• WHAT TO PRODUCE: All lines after the one containing "Členové vedení fakulty (320, 1526)" are needed, along with that line itself. Please repeat them exactly through the end of the entries.
--*--
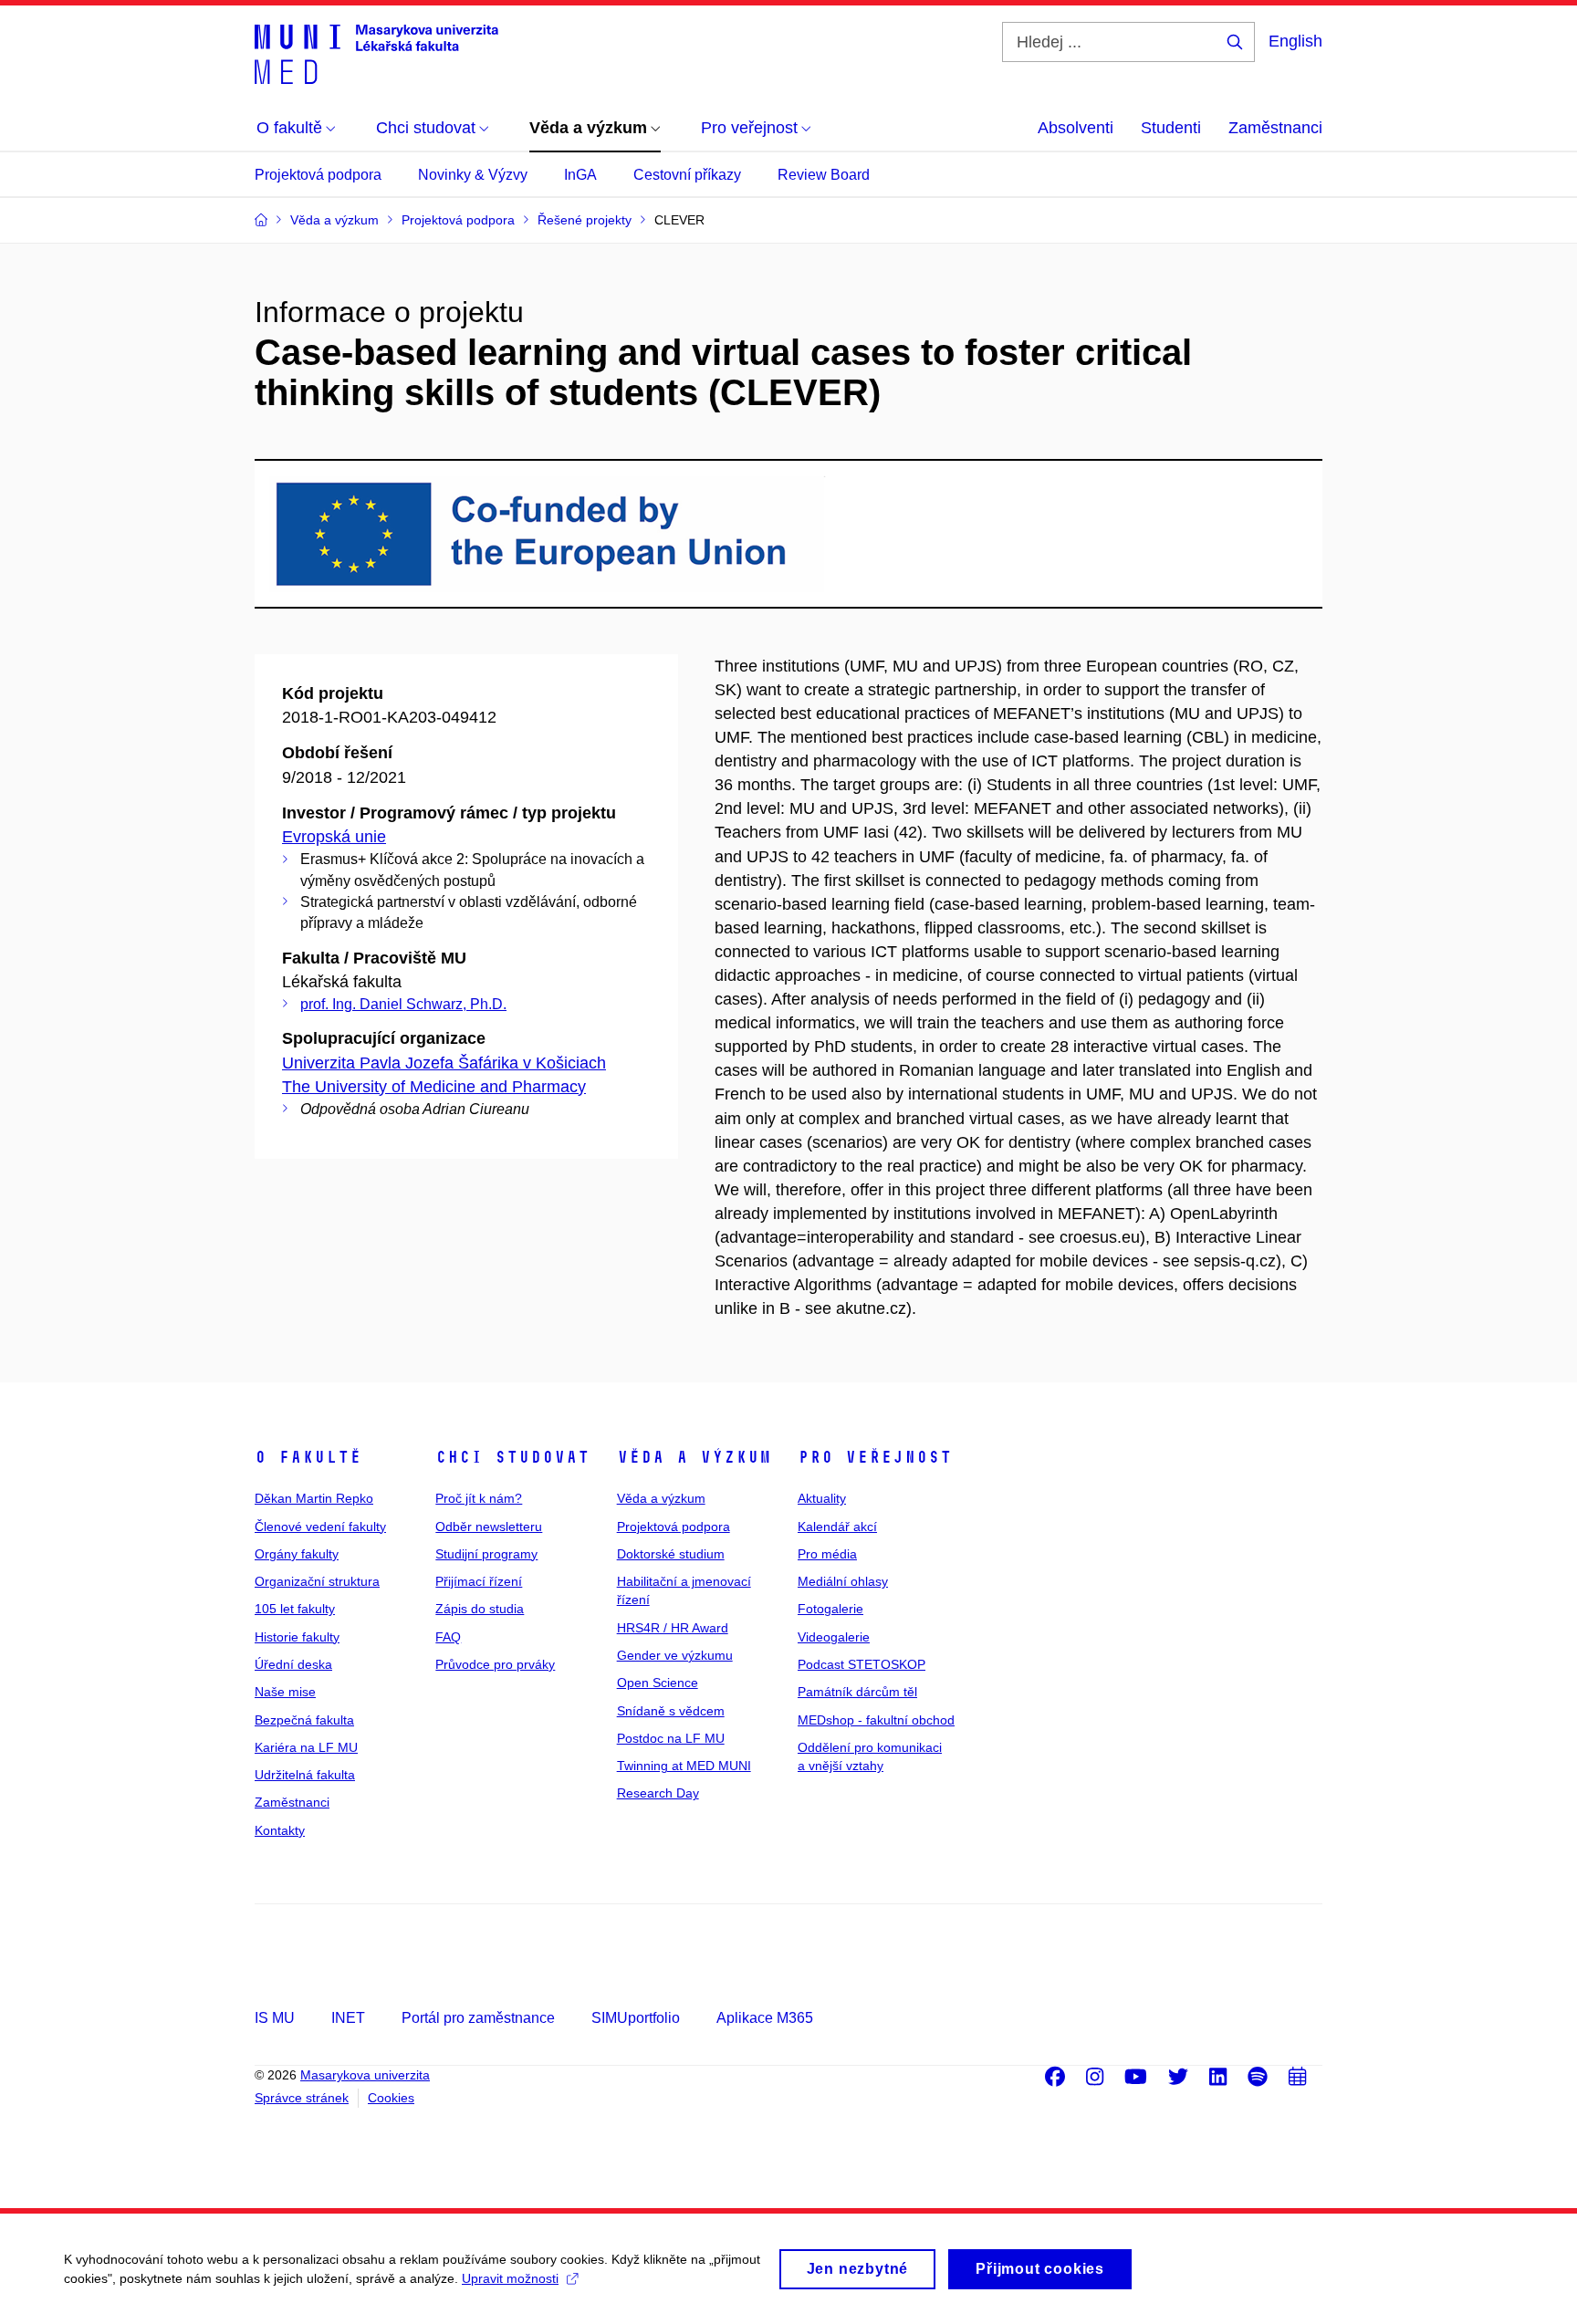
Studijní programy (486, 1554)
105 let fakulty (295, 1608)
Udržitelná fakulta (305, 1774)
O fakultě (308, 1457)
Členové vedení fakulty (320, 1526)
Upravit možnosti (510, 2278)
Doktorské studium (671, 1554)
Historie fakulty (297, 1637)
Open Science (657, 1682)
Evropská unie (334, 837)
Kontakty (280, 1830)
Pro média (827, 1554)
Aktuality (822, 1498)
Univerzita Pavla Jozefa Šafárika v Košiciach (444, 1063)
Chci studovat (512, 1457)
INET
--*--
• ANSWER TO THIS EXERCISE:
Členové vedení fakulty (320, 1526)
Upravit možnosti (510, 2278)
Doktorské studium (671, 1554)
Historie fakulty (297, 1637)
Open Science (657, 1682)
Evropská unie (334, 837)
Kontakty (280, 1830)
Pro média (827, 1554)
Aktuality (822, 1498)
Univerzita Pavla Jozefa Šafárika v Košiciach (444, 1063)
Chci studovat (512, 1457)
INET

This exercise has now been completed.